Fighting for Her Own Life, Jill Ireland Now Must Mourn the Loss of Her Son Jason
Nothing, it seemed, could have saved Jason, who was adopted as an infant by Ireland and her first husband, actor David McCallum. A tormented young man, he was plagued by addictions to heroin, alcohol, cocaine and many other drugs. Although the cause of death remained undetermined pending autopsy results, there seemed little doubt that drugs were involved.
Just before his death, McCallum had moved into a small house in Laurel Canyon, rented for him by Bronson. "I talked to Jason two days before, and he was so optimistic," says Ireland. "He had just completed a new drug program, he was very fond of his new girlfriend, Tracy Messina, and he was going to get a job." It was Messina, 22, a recording studio employee, who discovered McCallum's body slumped in the bathroom after he had failed to pick her up from work. Hollywood police said they found prescription drugs nearby, but no needles and no signs of foul play.
If, as Ireland believes, "his poor body just collapsed," it was because McCallum had been mistreating it for years. His first experience with drugs occurred at 7, says Ireland, when "older boys came by and gave him stuff." Encouraged by irresponsible adults, including an older married woman who seduced him when he was 16, Jason developed a taste for all types of illicit pharmaceuticals. Ireland suspected only occasional recreational use, but in early 1985 she learned the truth from a doctor who was treating McCallum for hepatitis B, which is often spread through hypodermic needles. "I found out my son was a heroin addict two months after finishing my chemotherapy," she recalls. "I was fighting my cancer and trying to help Jason fight for his life as well."
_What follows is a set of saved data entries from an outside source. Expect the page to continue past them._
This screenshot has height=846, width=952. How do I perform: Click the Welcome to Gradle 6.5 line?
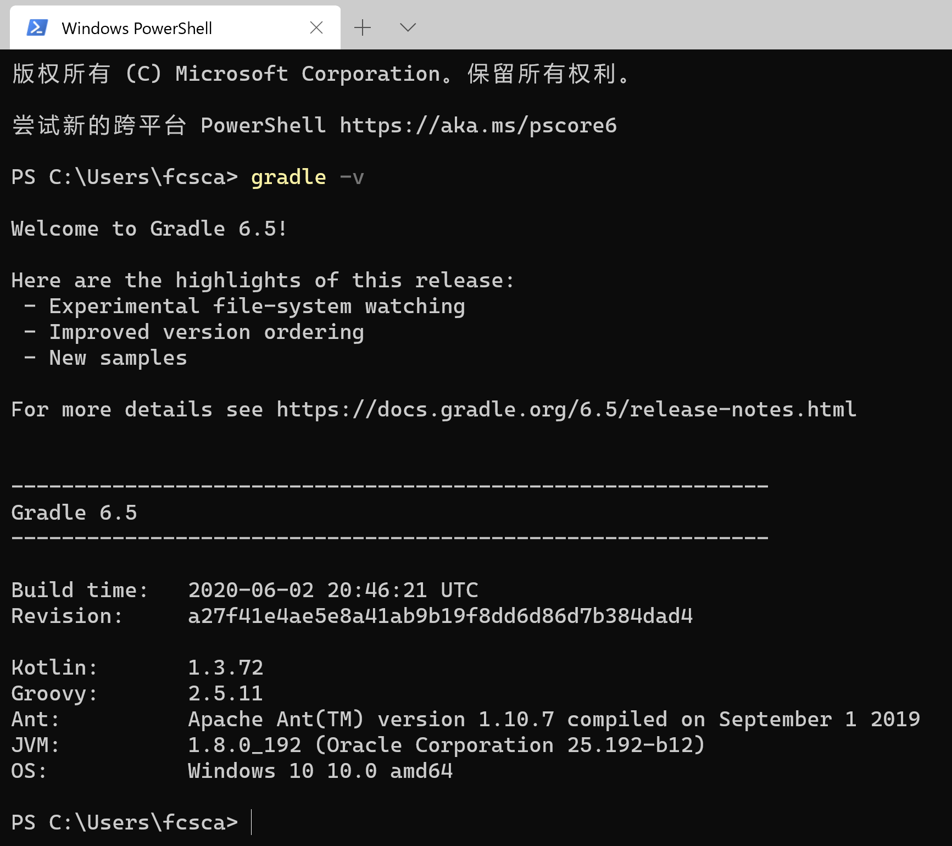tap(149, 229)
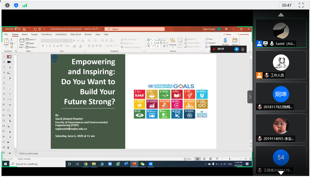Click the Dictate microphone icon
Viewport: 310px width, 177px height.
[225, 41]
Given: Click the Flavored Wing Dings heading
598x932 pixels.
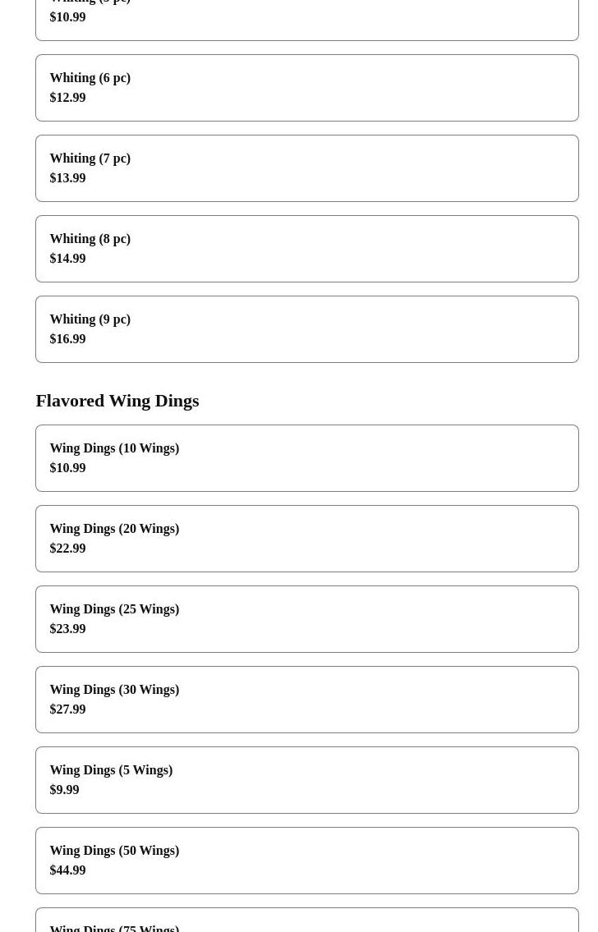Looking at the screenshot, I should coord(117,401).
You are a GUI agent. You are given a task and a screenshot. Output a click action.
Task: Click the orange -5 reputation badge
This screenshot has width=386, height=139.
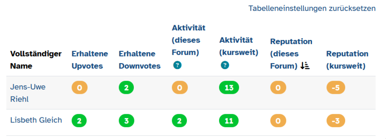pyautogui.click(x=335, y=88)
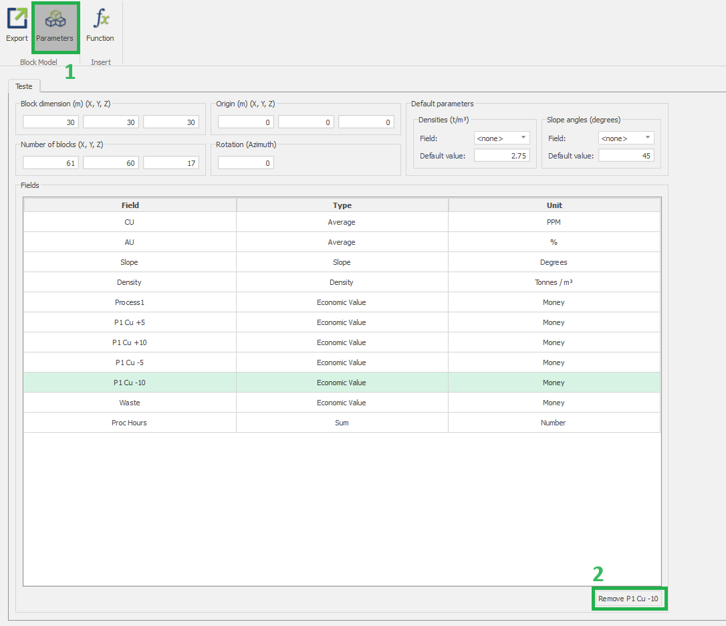Select the AU field row
This screenshot has width=726, height=626.
[x=130, y=242]
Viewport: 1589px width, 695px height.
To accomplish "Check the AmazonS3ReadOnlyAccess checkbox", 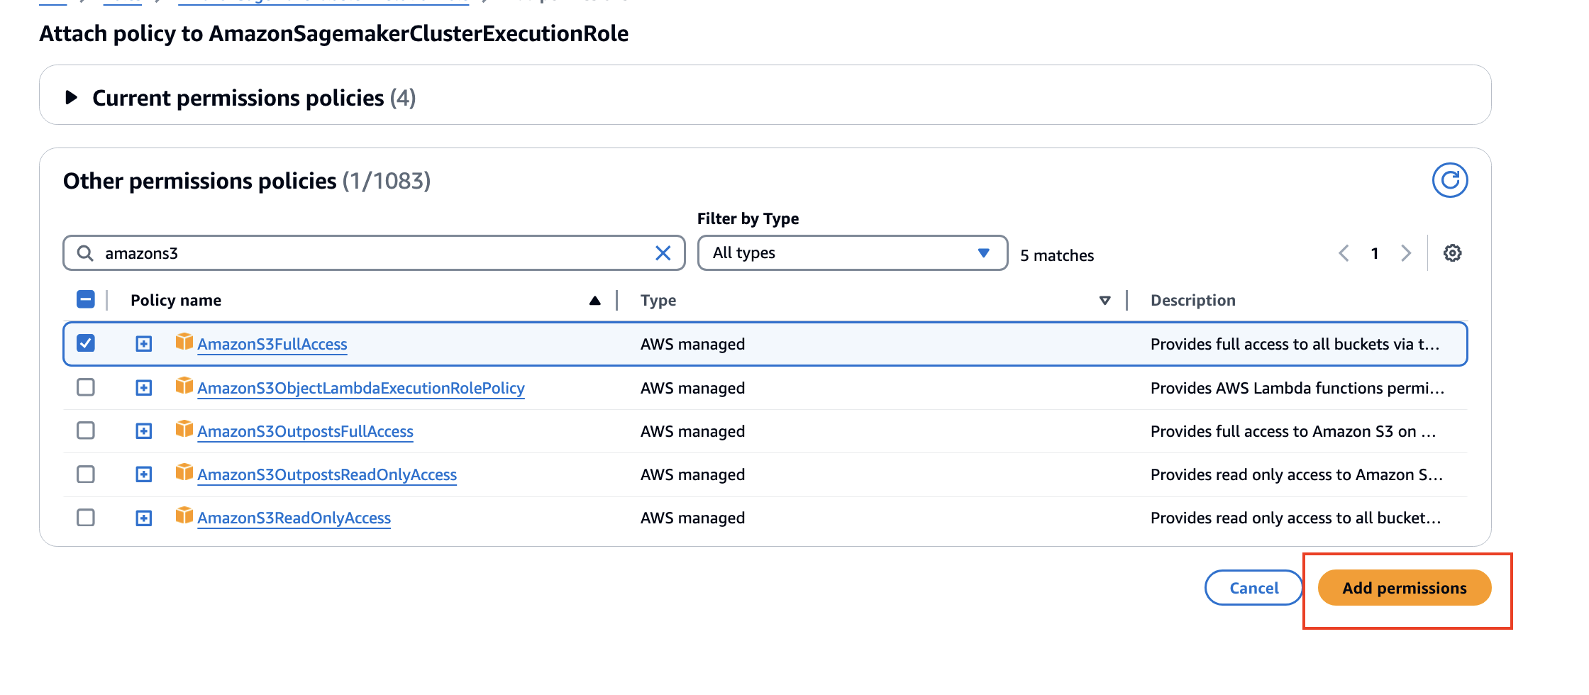I will (x=86, y=518).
For the next four years, Ireland watched helplessly as he shuttled in and out of detox units, giving up one drug only to turn to the next. One doctor familiar with his case claims, "Jason had the most giant habit in toto that I have ever seen." Last year he began seeing L.A. physician Dr. Howard Mark, who prescribed an experimental drug called Buprenex, which, like methadone, can act as a substitute for stronger narcotics. Although McCallum's then girlfriend, Pam Manning, who remains close to Jason's family, says that along with the Buprenex "Jason was also shooting up Demerol and taking a ton of other pills," Dr. Mark believes the cure was working. "I knew he had access to lots of other things, but he was becoming lucid for the first time that people could remember."
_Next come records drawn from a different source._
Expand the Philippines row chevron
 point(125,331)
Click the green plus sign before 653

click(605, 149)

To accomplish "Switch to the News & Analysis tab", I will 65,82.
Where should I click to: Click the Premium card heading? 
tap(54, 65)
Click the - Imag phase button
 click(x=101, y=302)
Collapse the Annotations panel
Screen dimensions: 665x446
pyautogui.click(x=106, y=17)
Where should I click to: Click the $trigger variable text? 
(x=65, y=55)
Meanwhile, Ireland sought clues to the origins of her son's illness. As she recalled in her recent book, Life Lines, Jason met his birth mother, Judy Brown, in 1987 and discovered that his natural father had died of a heroin overdose. In this revelation, Ireland felt she had found the answer: "It was in the DNA." But Brown, who showed up at the funeral uninvited, blames Jason's problems in part on Ireland's divorce from McCallum in 1967 and remarriage to Bronson the following year, when Jason was 6. "You can't take a baby into a broken home and have it turn out all right," she says.
Others at the funeral, including the Bronsons' six other children and David McCallum, dwelled less on Jason's wounds than on his sense of humor and caring nature. Paul McCallum, 30, Jason's brother, delivered the eulogy. "I remember when I was lying on a bed with a migraine and someone began stroking my head," he said. "I thought it was my mom, but it was 5-year-old Jason saying, 'You'll be all right, Paul.' He had that kind of love."
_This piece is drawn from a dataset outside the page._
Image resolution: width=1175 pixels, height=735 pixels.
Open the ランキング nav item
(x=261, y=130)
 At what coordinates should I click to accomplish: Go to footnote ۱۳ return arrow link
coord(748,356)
Sadly, Jason's death is not the last tragic ordeal his family must face. Earlier this year, Ireland, 53, was told by doctors that she has only two or three more years to live. Determined not to lose hope, she has bravely undergone searing hyperthermia treatments (in which metal rods are heated under the skin of her chest), while continuing to appear at cancer fund-raisers and writing the third installment of her autobiography. Her fight is immeasurably more difficult without Jason, with whom she shared a special bond. As she once said, "We both know what pain is."